*Material for this task*
:::::
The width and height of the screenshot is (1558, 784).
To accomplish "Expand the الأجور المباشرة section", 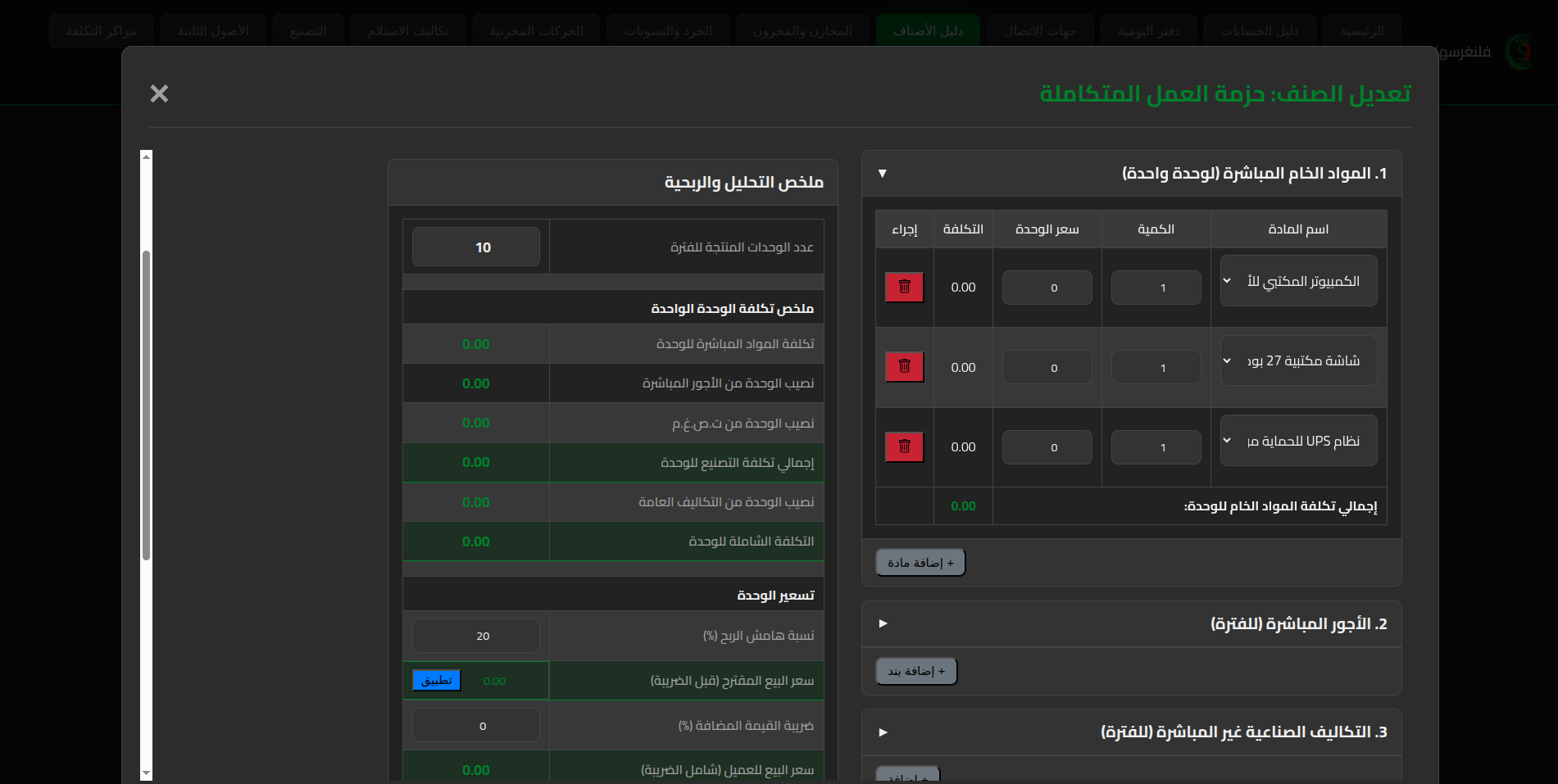I will click(883, 624).
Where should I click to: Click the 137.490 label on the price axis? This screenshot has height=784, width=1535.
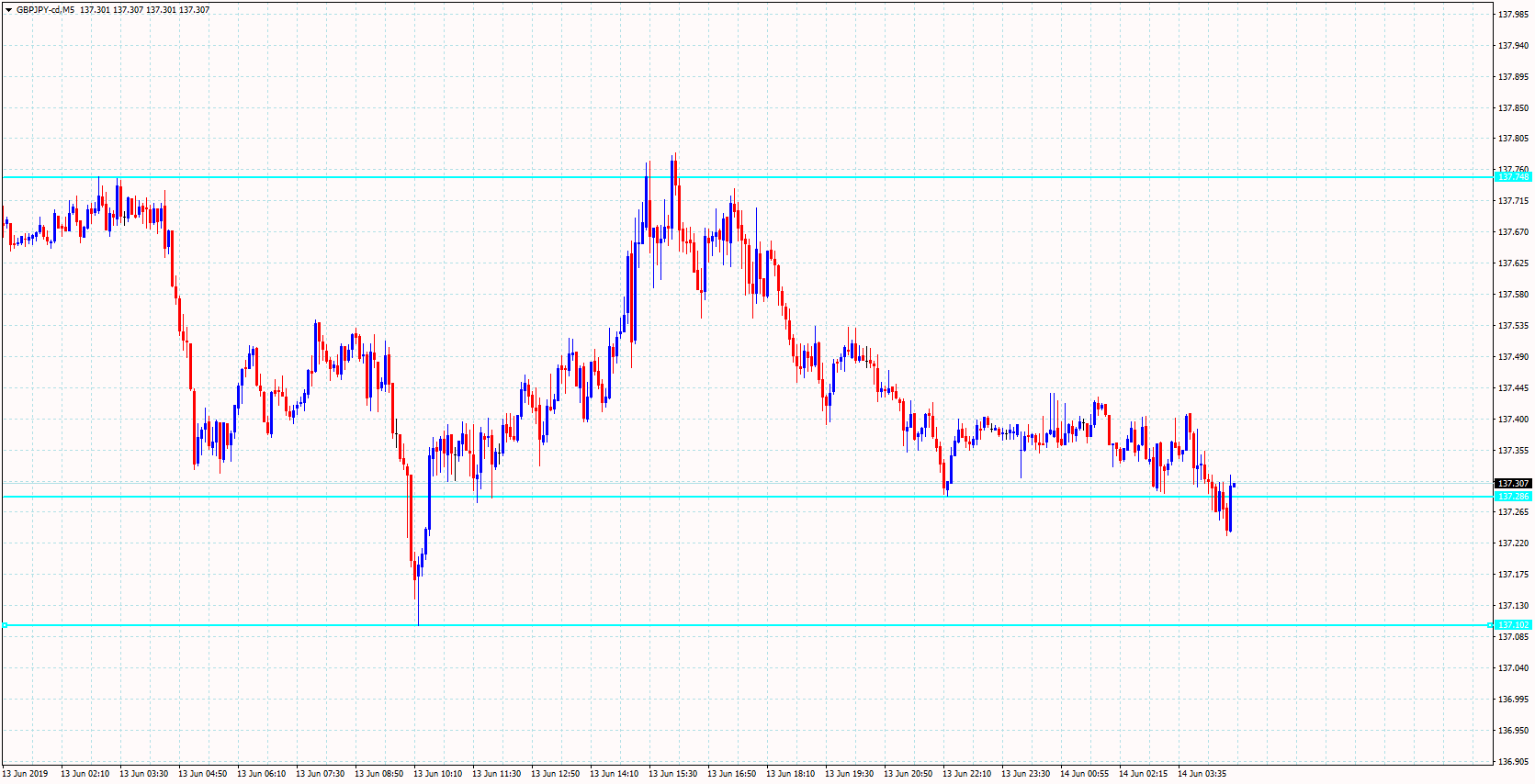[x=1513, y=357]
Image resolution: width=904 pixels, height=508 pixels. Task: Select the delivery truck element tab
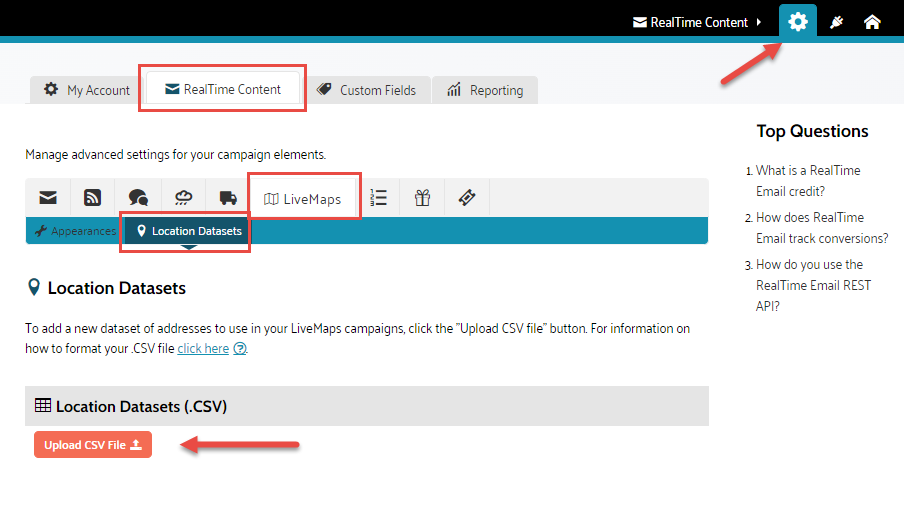[228, 198]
:::::
*Required work*
Omit the pictures, and please restate word for word the lines running from the line with "Image resolution: width=904" to the end of the entries.

*Solution below*
Image resolution: width=904 pixels, height=508 pixels. Task: Select the delivery truck element tab
[228, 198]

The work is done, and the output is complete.